- _WORK TO DO_
Output the lines starting at the one containing "Where should I click to: Click" and ending at the one containing "Looking at the screenshot, I should click(169, 1209).", including both, and change nothing.

Collected data entries:
--- start ---
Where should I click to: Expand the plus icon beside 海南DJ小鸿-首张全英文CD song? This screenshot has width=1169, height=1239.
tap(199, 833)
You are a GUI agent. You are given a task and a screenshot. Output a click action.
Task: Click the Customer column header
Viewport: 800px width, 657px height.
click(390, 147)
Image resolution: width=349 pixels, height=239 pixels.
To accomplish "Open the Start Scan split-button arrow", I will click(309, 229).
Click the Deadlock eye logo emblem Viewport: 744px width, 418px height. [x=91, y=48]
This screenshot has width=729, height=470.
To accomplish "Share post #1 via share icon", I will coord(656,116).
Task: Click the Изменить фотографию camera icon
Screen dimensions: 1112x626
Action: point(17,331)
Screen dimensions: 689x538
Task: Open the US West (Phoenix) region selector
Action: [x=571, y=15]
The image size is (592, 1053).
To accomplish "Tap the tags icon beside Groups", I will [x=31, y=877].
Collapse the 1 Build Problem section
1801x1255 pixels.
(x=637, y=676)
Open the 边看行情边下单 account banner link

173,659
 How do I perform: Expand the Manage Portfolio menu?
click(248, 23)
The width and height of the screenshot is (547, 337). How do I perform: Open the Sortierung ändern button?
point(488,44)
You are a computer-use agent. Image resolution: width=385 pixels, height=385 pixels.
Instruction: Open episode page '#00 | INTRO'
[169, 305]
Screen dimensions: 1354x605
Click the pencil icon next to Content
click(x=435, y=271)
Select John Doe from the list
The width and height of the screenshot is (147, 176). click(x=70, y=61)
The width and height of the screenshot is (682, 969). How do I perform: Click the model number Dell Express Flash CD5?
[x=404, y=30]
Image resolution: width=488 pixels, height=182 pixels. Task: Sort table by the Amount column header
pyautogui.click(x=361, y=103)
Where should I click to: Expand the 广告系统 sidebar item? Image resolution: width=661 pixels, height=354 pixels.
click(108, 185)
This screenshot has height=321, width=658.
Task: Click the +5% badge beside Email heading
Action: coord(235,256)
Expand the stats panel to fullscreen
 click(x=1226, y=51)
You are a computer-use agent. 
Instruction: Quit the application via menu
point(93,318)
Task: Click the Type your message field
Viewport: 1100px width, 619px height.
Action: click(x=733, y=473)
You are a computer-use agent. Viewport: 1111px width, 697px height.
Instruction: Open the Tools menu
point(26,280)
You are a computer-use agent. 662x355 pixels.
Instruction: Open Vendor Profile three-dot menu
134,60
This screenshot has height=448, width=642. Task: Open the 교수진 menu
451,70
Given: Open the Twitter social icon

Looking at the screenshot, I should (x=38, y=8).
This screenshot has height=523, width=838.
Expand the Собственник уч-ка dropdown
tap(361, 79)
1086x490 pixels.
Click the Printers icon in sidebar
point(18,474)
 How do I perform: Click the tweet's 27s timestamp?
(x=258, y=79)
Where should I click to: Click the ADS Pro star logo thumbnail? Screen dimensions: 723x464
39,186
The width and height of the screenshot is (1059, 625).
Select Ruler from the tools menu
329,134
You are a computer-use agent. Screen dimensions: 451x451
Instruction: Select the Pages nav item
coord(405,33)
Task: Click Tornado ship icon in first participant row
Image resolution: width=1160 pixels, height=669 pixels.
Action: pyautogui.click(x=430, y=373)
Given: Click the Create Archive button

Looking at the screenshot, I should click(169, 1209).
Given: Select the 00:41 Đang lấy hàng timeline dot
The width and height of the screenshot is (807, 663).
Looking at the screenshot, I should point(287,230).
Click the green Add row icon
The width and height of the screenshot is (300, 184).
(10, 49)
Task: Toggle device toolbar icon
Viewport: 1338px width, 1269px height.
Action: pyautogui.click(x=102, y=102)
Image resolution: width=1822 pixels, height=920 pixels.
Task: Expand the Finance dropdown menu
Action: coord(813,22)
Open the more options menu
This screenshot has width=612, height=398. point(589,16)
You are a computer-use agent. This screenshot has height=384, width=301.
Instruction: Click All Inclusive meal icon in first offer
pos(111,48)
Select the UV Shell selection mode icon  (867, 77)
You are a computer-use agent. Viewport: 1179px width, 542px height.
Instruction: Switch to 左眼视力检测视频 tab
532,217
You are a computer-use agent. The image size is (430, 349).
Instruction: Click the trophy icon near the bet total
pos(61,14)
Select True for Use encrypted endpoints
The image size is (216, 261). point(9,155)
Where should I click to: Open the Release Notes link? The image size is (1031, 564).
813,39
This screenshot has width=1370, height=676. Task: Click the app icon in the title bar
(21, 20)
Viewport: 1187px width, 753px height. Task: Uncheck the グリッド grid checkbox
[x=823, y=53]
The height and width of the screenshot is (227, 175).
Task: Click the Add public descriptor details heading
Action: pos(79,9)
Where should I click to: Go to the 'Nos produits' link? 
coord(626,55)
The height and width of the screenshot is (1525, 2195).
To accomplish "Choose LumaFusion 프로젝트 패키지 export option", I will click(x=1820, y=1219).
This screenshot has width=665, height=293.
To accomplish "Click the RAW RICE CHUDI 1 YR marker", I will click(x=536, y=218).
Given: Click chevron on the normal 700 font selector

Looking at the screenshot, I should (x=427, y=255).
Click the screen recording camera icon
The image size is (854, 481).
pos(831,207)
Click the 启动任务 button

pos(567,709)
--- end ---
- _COMPLETE ANSWER_
Where should I click to: Click the ADS Pro star logo thumbnail? Screen dimensions: 723x464
39,186
The width and height of the screenshot is (1059, 625).
Select Ruler from the tools menu
329,134
You are a computer-use agent. Screen dimensions: 451x451
Instruction: Select the Pages nav item
coord(405,33)
Task: Click Tornado ship icon in first participant row
Image resolution: width=1160 pixels, height=669 pixels.
Action: pyautogui.click(x=430, y=373)
Given: Click the Create Archive button

Looking at the screenshot, I should click(169, 1209).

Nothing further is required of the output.